*** Opening of Exercise data ***
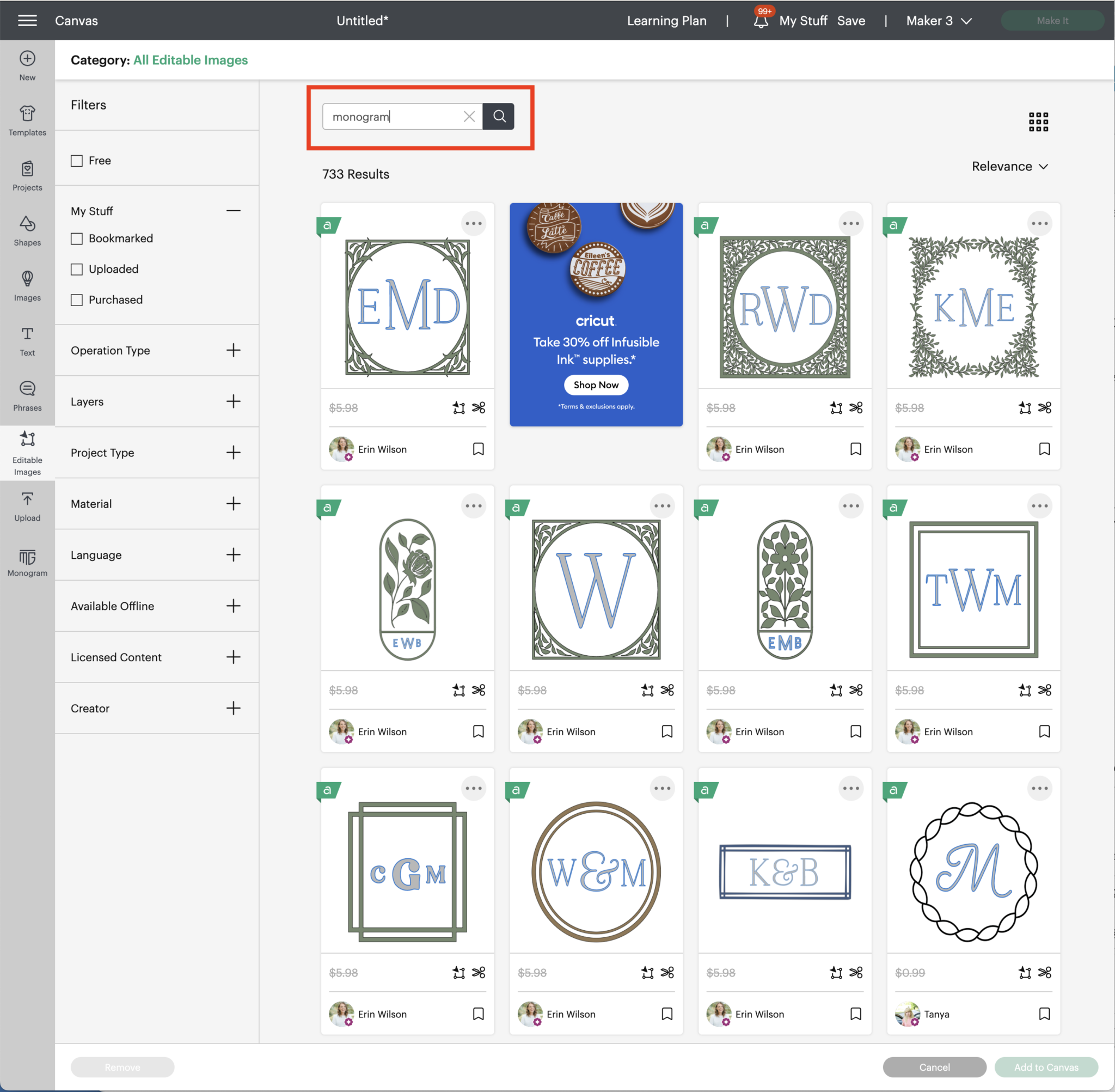Screen dimensions: 1115x1092
Task: Switch to grid view icon
Action: point(1038,121)
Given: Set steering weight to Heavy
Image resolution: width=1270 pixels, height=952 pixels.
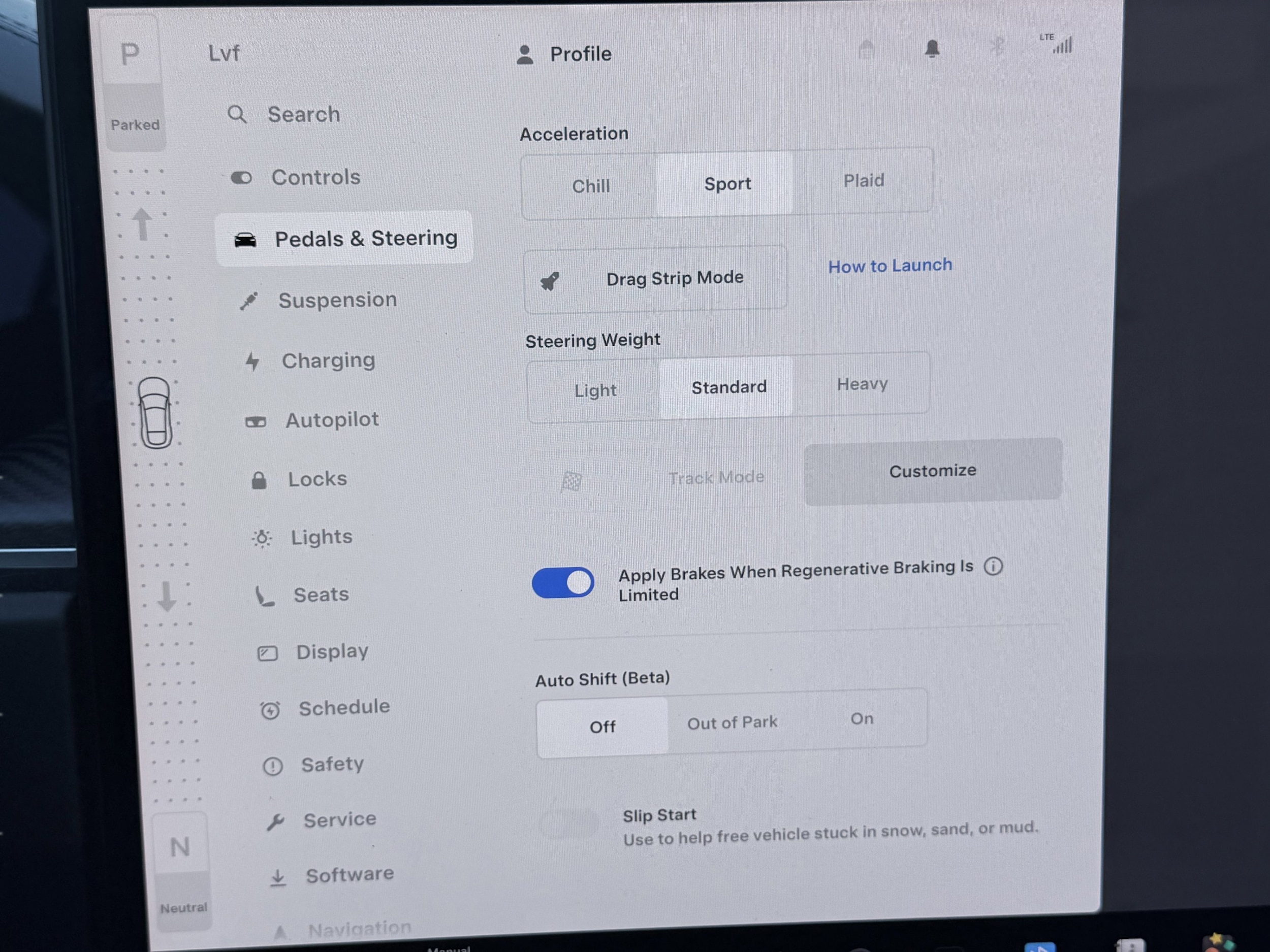Looking at the screenshot, I should click(x=862, y=384).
*** Close of Exercise data ***
▶ [Problem to work on]:
The answer consists solely of the lines from the one holding "Given: Set steering weight to Heavy" through the last line of the entries above, set down verbatim, without any pictures.

▶ [Solution to this task]:
Given: Set steering weight to Heavy
Image resolution: width=1270 pixels, height=952 pixels.
Looking at the screenshot, I should click(x=862, y=384).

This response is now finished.